Distribution for bootsrap method

PvPDantes · 17 April 2022 10:09

Dear colleagues,

Which distribution (uniform, normal…) is used to randomly generate subsamples in bootstrap inside of bagging in sklearn? How the distribution influence on the subsamples results?

ArturoAmorQ · 19 April 2022 09:54

Inspecting the code used for bagging in scikit-learn you may notice that the indices are selected using numpy.random.randint which is a discrete uniform distribution of dtype=int.

I would argue that using a distribution that is not uniform may introduce an additional bias to the model, as an specific subset of data would be reinforced just because it is selected more often.
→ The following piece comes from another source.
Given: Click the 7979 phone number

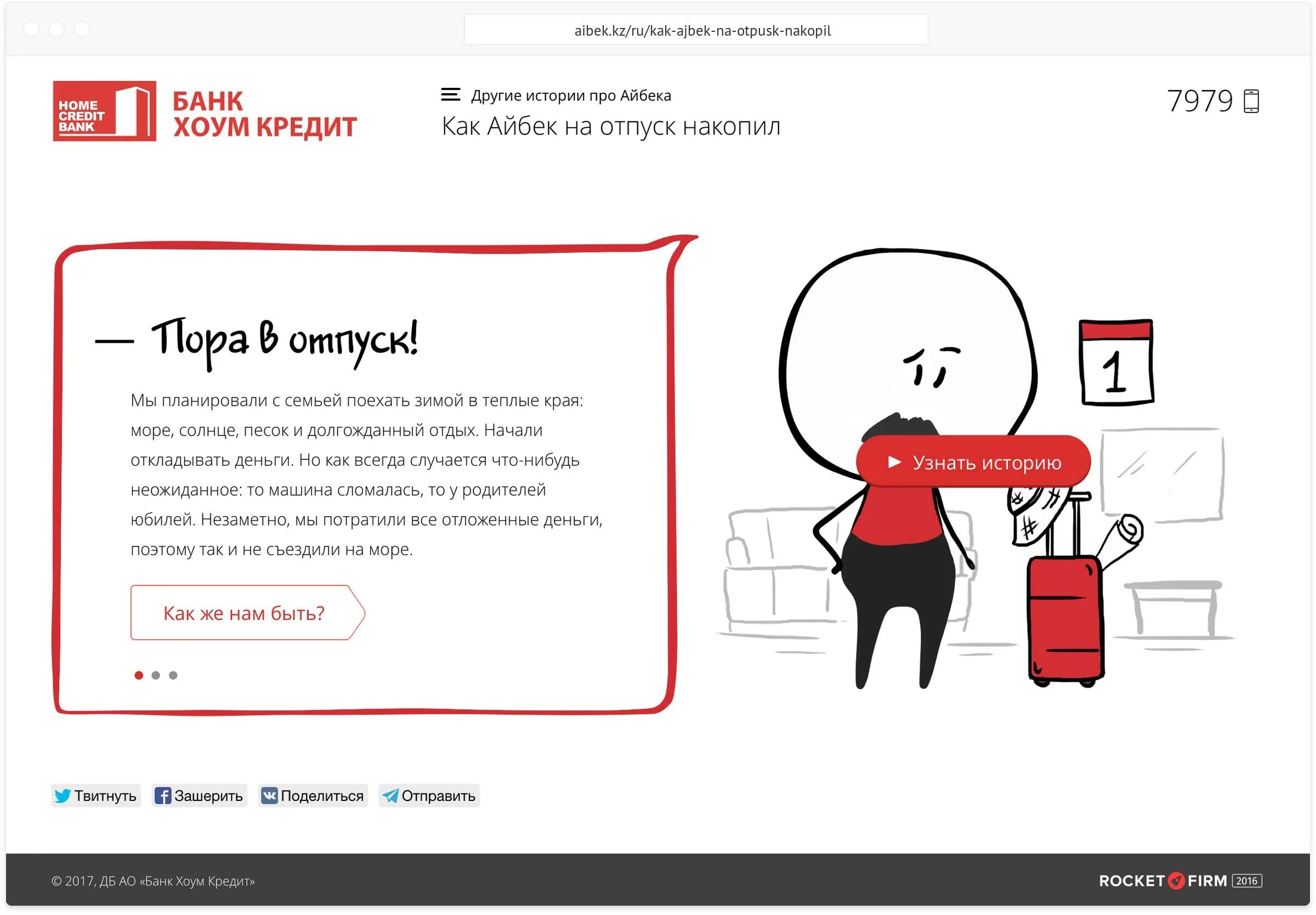Looking at the screenshot, I should [x=1199, y=101].
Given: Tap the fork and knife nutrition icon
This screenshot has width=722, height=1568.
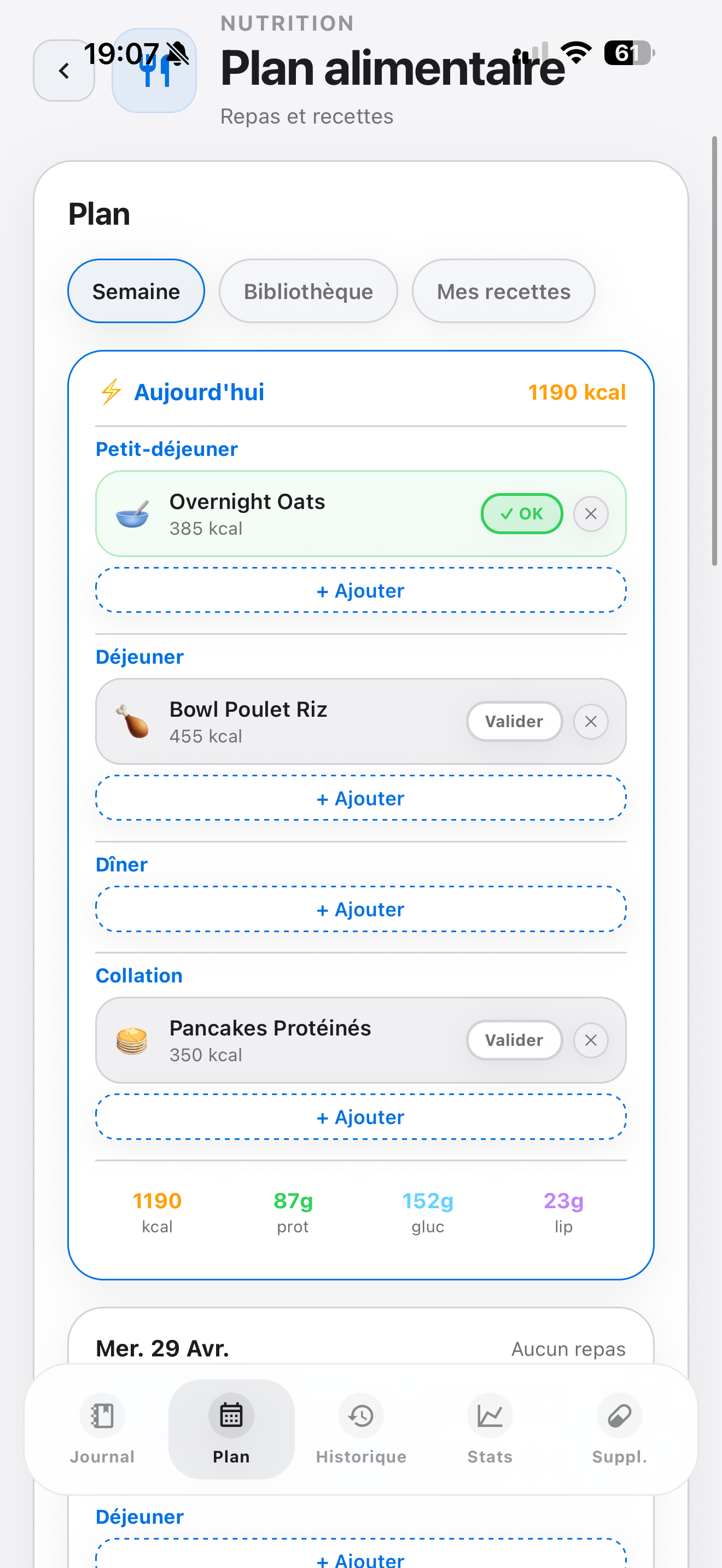Looking at the screenshot, I should (154, 71).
PvPDantes · 24 April 2022 21:21

Of course, it will introduce more bias. But if we expect to have e.g. normal distribution in the data itself as a natural phenomenon, therefore it would be better to train the model using “more natural” distribution for the specific case. What do you think about it?
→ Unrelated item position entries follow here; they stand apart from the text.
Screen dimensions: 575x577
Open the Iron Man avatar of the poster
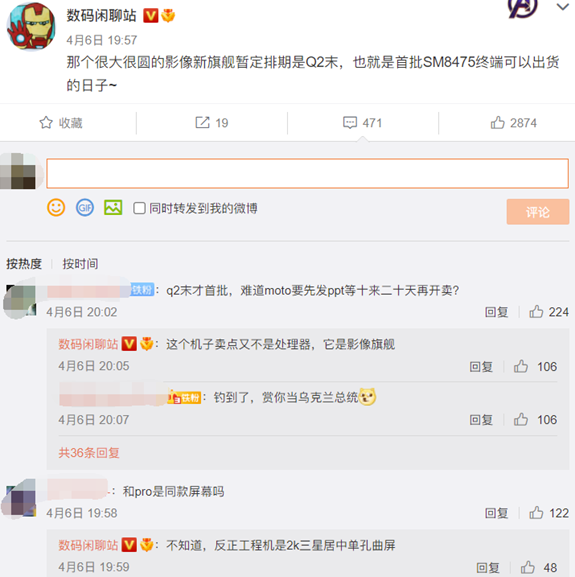[31, 26]
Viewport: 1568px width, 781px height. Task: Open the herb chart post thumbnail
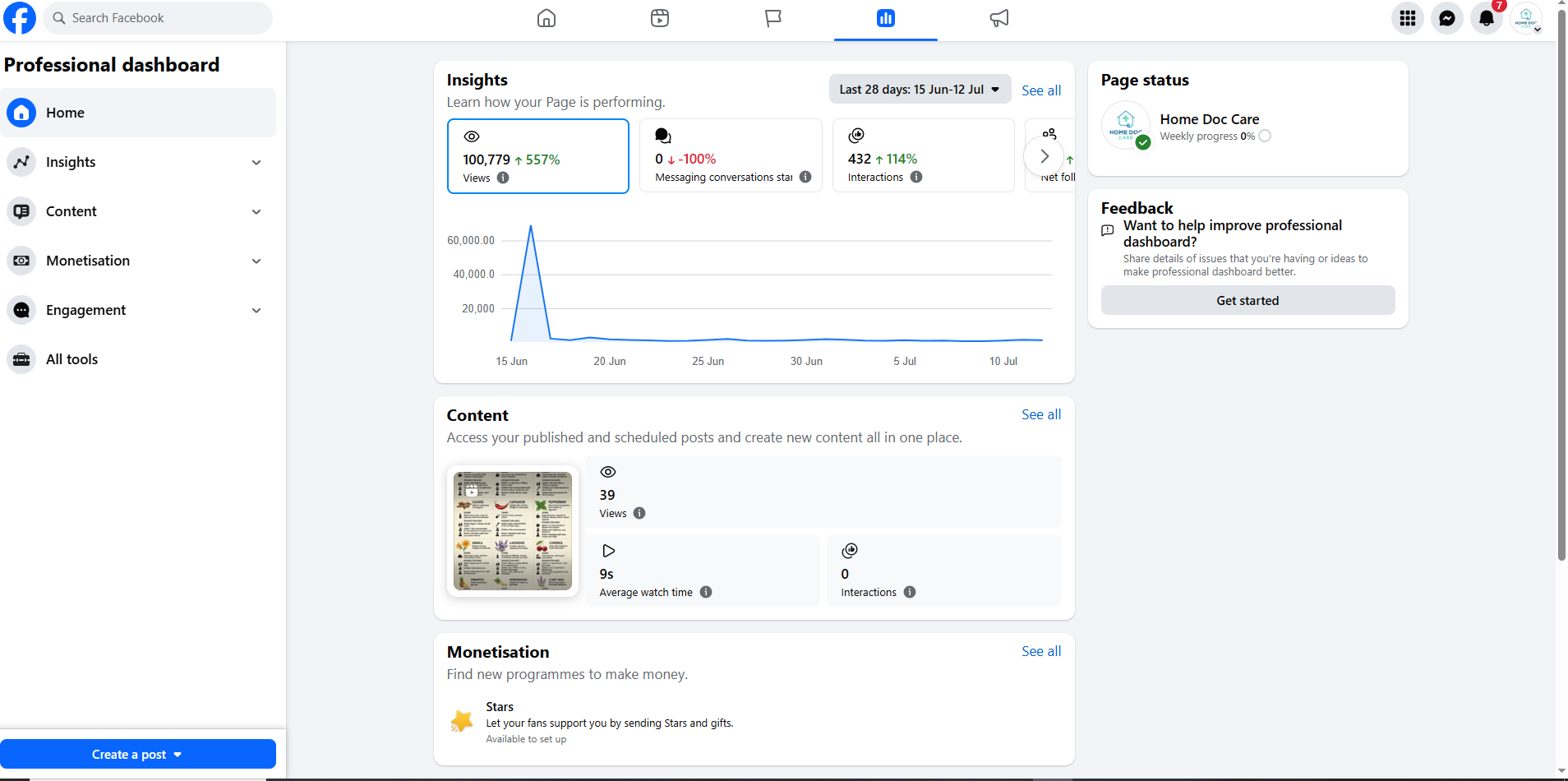point(513,531)
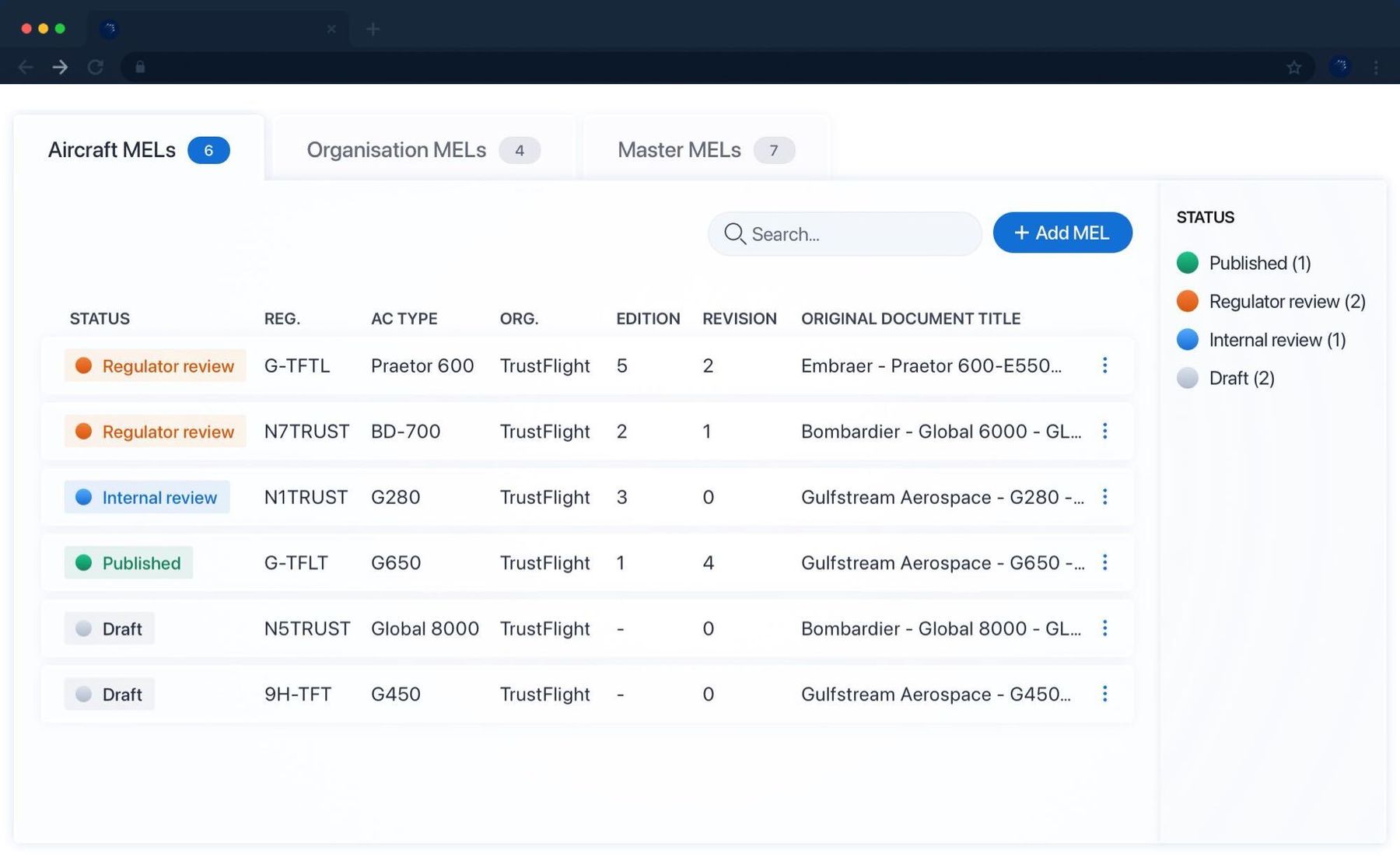Open the three-dot menu for N7TRUST row
Screen dimensions: 1400x857
coord(1104,431)
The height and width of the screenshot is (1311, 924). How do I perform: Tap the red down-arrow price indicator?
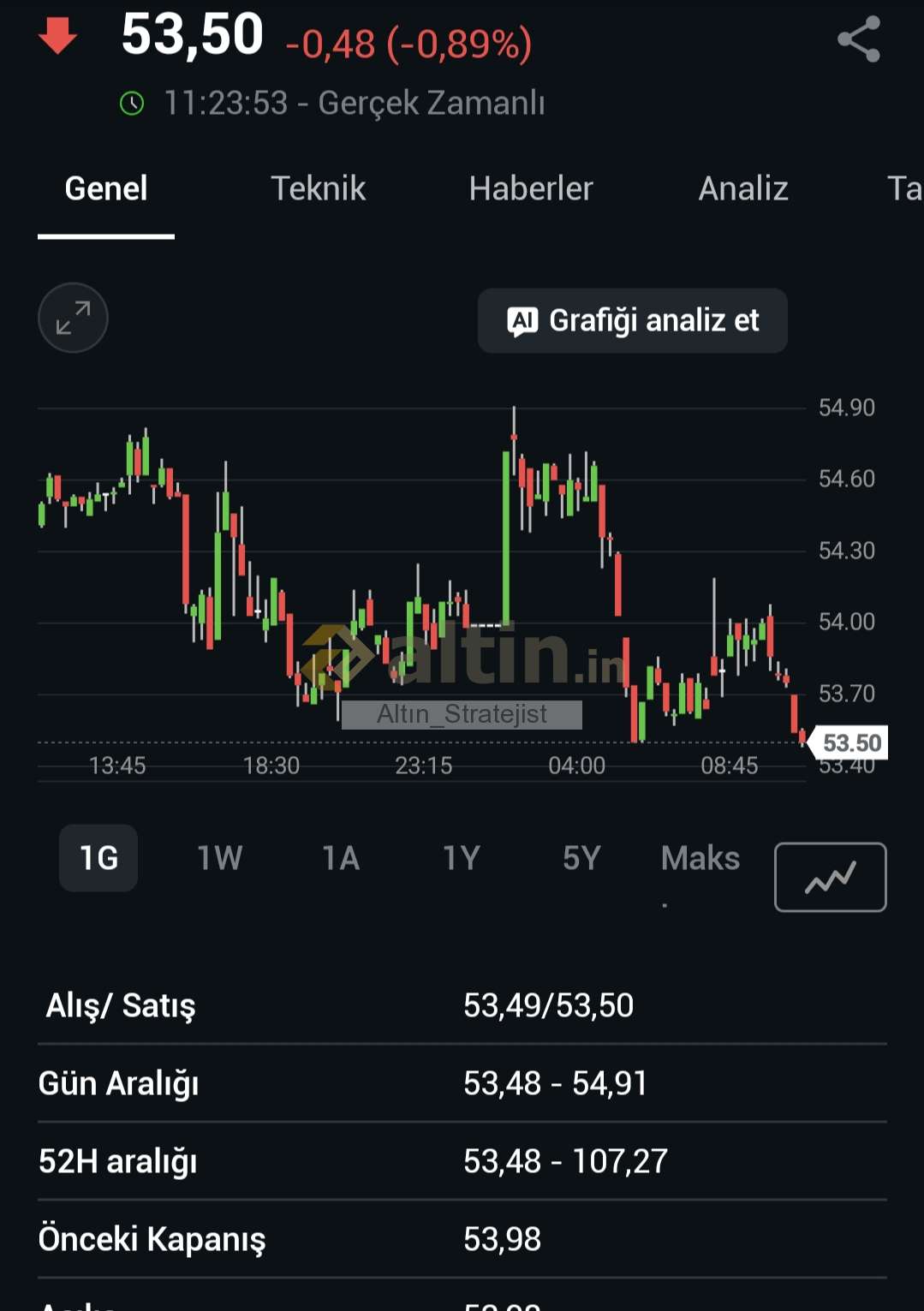58,38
glemaitre58 · 26 April 2022 14:22

Using a uniform sampling to sample some data allows you to get a new sample that has the same distribution as the original sample. Sampling using a normal distribution will alter the output distribution and it will not look alike the original distribution.

ogrisel · 27 April 2022 09:03

But if we expect to have e.g. normal distribution in the data itself as a natural phenomenon, therefore it would be better to train the model using “more natural” distribution for the specific case. What do you think about it?

I think Guillaume answered this concern but if this is not the case, here is another slightly different way to answer it:

The sampling strategy of the bootstrap is a uniform distribution over the finite set of the data points in the original dataset.

This is by construction a discrete distribution. It would not be possible to use a continuous distribution the normal distribution to sample data points from the original dataset. The normal distribution can only be use to sample real values, not element of a finite set.